Beflügelt

Salam روز به خیر Tehran

Prolog

Ehrlich, das mit mir und dem Wandern bzw den Wanderschuhen, das klappt nicht, ähnlich wie mit Männern (ziemlich egal ob Variante “jetzt hab dich nicht so und schraub deine Ansprüche zurück = 14,99€ Plastik Schuhe und so peinlich, dass nur im dunklen getragen werden darf, oder “Alter Diyani, selbst seine Oma warnt dich vor ihm= 249,99€ muss ich haben sonst sterbe ich Heels, einmal getragen, fast den Hals damit gebrochen und als Mahnmal ausgestellt. Bei Trekkingschuhen fehlt mir der Vergleich, aber so weit scheitert es ja schon beim Anziehen, hierzu fällt mir nur der verzweifelte Versuch meiner Familie ein, mich zu verkuppeln, sie kommen selten weiter als, “sein Horoskop ist vielversprechend”)
Man stelle sich vor, Wanderschuhe sollten eingetragen werden, sonst sind die nämlich hart wie Beton! Kurzerhand ausgezogen, für den (steht aber noch in den Sternen) nächsten Ausflug auf die Nordkette in die staubige (bescheuerte-blasen-machende-Latschen) Ecke geschleudert, und in die ausgelatschten Pumas geschlüpft! Und das alles um 4:30 früh.

Tehran

Während ich das hier schreibe, liege ich im Hotel in nur T-shirt bekleidet am Bett, sozusagen Kontrastprogramm zum in der Öffentlichkeit notwendigen Bedecktheit, und esse einen Brownie aus der Minibar, da wegen Ramadan noch alles zu hat, das so viele E-Nummern hat, dass es nur eine Frage der Zeit sein kann, dass mir eine 2.Nase wächst.

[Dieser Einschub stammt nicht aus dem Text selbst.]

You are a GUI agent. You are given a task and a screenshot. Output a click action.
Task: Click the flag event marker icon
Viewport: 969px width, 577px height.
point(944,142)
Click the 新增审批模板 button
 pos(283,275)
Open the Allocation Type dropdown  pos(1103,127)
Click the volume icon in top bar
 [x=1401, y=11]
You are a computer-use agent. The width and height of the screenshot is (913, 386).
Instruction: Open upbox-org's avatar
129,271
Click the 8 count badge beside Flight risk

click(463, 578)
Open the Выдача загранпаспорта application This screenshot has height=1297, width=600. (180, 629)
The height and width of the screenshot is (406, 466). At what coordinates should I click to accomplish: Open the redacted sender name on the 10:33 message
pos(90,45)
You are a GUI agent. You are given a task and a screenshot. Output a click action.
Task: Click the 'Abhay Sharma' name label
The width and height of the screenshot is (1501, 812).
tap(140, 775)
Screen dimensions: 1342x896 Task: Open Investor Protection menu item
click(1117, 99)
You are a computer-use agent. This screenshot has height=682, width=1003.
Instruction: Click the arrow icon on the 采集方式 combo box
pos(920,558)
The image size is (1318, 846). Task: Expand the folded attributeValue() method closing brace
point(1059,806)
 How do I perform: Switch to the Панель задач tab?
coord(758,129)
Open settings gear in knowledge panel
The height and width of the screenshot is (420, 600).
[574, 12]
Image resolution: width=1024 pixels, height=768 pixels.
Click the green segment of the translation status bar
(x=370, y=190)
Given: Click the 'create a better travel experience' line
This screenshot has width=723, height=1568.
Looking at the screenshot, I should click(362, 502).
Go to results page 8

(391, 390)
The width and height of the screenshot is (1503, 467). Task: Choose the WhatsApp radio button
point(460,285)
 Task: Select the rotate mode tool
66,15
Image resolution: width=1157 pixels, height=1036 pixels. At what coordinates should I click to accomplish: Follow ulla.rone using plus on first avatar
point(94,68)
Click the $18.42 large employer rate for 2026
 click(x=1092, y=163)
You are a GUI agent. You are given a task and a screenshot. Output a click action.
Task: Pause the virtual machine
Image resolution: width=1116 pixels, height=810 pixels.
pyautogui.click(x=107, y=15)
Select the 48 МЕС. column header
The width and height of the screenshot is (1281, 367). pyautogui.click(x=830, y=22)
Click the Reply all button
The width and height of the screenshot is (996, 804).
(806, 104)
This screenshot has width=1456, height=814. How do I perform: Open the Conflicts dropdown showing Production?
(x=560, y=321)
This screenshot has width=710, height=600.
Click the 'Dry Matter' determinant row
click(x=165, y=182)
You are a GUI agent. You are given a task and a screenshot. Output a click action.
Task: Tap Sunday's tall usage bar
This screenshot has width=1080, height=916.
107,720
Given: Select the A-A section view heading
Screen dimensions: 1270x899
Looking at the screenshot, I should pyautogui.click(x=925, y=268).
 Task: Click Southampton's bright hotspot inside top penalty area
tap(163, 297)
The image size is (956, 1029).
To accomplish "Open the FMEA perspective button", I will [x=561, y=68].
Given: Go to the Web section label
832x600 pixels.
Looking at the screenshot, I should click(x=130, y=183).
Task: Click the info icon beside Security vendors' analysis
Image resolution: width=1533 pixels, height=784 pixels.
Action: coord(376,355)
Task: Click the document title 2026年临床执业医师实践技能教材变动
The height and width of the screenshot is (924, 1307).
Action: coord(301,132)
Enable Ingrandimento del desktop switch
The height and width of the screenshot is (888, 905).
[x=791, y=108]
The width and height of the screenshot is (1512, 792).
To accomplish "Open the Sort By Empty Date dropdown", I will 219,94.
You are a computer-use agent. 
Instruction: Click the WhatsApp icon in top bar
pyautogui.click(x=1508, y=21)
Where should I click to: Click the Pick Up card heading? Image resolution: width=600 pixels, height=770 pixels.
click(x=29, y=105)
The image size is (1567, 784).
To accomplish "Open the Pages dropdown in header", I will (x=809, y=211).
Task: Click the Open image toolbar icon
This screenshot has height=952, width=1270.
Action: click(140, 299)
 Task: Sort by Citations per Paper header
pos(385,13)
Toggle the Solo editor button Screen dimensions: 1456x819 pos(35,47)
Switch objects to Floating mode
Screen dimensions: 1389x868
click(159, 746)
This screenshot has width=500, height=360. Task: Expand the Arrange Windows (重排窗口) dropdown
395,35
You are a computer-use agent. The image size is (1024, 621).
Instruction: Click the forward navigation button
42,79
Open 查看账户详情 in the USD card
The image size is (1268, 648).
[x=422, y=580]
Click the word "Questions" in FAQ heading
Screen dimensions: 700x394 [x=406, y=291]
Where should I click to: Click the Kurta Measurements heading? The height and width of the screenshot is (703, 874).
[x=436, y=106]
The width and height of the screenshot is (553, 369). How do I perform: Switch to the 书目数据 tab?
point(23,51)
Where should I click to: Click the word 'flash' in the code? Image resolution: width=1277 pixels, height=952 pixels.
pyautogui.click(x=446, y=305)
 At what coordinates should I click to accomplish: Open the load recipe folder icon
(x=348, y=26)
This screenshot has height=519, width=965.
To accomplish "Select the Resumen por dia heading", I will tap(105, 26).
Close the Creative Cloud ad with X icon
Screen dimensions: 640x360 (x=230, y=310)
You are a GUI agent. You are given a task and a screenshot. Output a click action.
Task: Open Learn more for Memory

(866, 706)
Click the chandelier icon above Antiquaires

Ich ließ mich treiben. Nahm um der Hitze zu entkommen die U-Bahn und da schafft man sich oft den besten Eindruck. Allen Metro(polen) ist ein Verhalten gemein: der leere Blick ins Nichts.

Schnell merkte ich, dass es auch beim Ubahnfahren Regeln gibt, es gibt eigene Women-Only Wagons. Ich find das super. Manche Damen lassen für paar Minuten das Tuch vom Haar rutschen und es ist ein merkwürdig entspanntes Gefühl nicht angeglotzt zu werden und ich werde viel angeschaut, die Kombination aus dunkler Haut und dann auch noch gekleidet: wie ein Kolibri im rosa geblümten Kopftuch, das seiner Gefangenschaft entkommen ist. In Indien wird im Zug Essen, Süßes, Tee und Wasser verkauft, hier in Tehran Turnschuhe, Kochlöffel, bunte Haarsträhnen und BHs! Wäre ich lang genug unterwegs, könnte ich meine gesamte Unterwäsche hier besorgen!

Seit heute 10:00 bin ich wieder mal Millionärin. Aber auch nur in Rial, in der Alternativwährung (Toman, welche 1925 die Landeswährung war und im Dezember 2016 als neue angekündigt wurde aber bisher noch nicht in Kraft getreten ist), die hier – frecherweise ohne Kenntnis des Reisenden (ok nur meiner Wenigkeit), verwendet wird (sie tun einfach eine Null weg), bin ich nur fast– Millionärin. Ich hab eine beunruhigend große Menge Geldscheine mit mir und diese vielen Nullen überfordern mich auch diesmal. Sinnlose Papierverschwendung.

Ich bin durch den gut gepflegten Garten des Golstan Palace gelaufen. Und hab diese Ruheoase sehr genossen, so nah am geschäftigen Bazaar. Ich habe während des Spaziergangs die griechischen Säulen meines Luftschlosses kurzerhand gegen glitzernde ersetzt, wie sie hier zu sehen waren, welche mit Glasplättchen besetzt sind, ich muss euch ja nicht sagen, wie das in der Sonne glitzert und wer steht auf ein bisschen Glitter über ihr Leben gestreut?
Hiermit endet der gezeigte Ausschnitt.